[Listed records Boundary: Start]

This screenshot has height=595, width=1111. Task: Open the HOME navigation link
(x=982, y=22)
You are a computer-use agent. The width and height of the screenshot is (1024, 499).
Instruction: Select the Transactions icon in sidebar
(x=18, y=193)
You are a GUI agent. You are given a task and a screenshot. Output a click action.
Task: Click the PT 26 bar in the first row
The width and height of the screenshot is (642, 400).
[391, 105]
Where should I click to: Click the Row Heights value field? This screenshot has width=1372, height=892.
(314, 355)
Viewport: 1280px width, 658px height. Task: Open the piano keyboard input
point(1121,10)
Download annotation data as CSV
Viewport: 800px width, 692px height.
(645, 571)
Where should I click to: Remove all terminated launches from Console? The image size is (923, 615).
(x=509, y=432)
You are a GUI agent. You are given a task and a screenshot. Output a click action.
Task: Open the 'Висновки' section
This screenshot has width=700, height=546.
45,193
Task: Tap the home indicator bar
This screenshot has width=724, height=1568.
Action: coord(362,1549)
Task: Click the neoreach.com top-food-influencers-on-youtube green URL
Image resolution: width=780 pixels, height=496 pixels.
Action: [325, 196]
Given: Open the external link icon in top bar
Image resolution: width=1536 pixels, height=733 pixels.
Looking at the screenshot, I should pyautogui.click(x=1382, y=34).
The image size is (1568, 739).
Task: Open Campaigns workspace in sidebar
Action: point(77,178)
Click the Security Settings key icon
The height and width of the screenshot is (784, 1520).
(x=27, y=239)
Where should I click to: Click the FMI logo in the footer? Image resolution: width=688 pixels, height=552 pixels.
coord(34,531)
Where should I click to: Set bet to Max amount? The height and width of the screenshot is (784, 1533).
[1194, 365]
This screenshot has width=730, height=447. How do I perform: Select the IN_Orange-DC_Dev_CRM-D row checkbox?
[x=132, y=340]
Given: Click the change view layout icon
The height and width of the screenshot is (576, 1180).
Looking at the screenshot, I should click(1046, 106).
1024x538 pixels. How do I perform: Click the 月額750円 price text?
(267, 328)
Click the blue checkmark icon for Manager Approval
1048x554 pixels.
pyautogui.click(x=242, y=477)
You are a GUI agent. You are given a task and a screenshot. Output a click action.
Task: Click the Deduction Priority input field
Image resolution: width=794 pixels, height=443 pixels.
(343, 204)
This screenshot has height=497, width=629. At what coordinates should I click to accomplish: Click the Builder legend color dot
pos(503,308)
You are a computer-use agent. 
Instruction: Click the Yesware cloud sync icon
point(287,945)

[Listed records Boundary: End]

* Exercise details
So that nothing is lost, retype every entry in the listing above exactly.

* Exercise output
This screenshot has height=595, width=1111. Task: Open the HOME navigation link
(x=982, y=22)
You are a computer-use agent. The width and height of the screenshot is (1024, 499).
Instruction: Select the Transactions icon in sidebar
(x=18, y=193)
You are a GUI agent. You are given a task and a screenshot. Output a click action.
Task: Click the PT 26 bar in the first row
The width and height of the screenshot is (642, 400).
[391, 105]
Where should I click to: Click the Row Heights value field? This screenshot has width=1372, height=892.
(314, 355)
Viewport: 1280px width, 658px height. Task: Open the piano keyboard input
point(1121,10)
Download annotation data as CSV
Viewport: 800px width, 692px height.
(645, 571)
Where should I click to: Remove all terminated launches from Console? The image size is (923, 615).
(x=509, y=432)
You are a GUI agent. You are given a task and a screenshot. Output a click action.
Task: Open the 'Висновки' section
This screenshot has width=700, height=546.
45,193
Task: Tap the home indicator bar
This screenshot has width=724, height=1568.
Action: coord(362,1549)
Task: Click the neoreach.com top-food-influencers-on-youtube green URL
Image resolution: width=780 pixels, height=496 pixels.
Action: [325, 196]
Given: Open the external link icon in top bar
Image resolution: width=1536 pixels, height=733 pixels.
Looking at the screenshot, I should pyautogui.click(x=1382, y=34).
The image size is (1568, 739).
Task: Open Campaigns workspace in sidebar
Action: point(77,178)
Click the Security Settings key icon
The height and width of the screenshot is (784, 1520).
(x=27, y=239)
Where should I click to: Click the FMI logo in the footer? Image resolution: width=688 pixels, height=552 pixels.
coord(34,531)
Where should I click to: Set bet to Max amount? The height and width of the screenshot is (784, 1533).
[1194, 365]
This screenshot has width=730, height=447. How do I perform: Select the IN_Orange-DC_Dev_CRM-D row checkbox?
[x=132, y=340]
Given: Click the change view layout icon
The height and width of the screenshot is (576, 1180).
Looking at the screenshot, I should click(1046, 106).
1024x538 pixels. How do I perform: Click the 月額750円 price text?
(267, 328)
Click the blue checkmark icon for Manager Approval
1048x554 pixels.
pyautogui.click(x=242, y=477)
You are a GUI agent. You are given a task and a screenshot. Output a click action.
Task: Click the Deduction Priority input field
Image resolution: width=794 pixels, height=443 pixels.
(343, 204)
This screenshot has height=497, width=629. At what coordinates should I click to accomplish: Click the Builder legend color dot
pos(503,308)
You are a computer-use agent. 
Instruction: Click the Yesware cloud sync icon
point(287,945)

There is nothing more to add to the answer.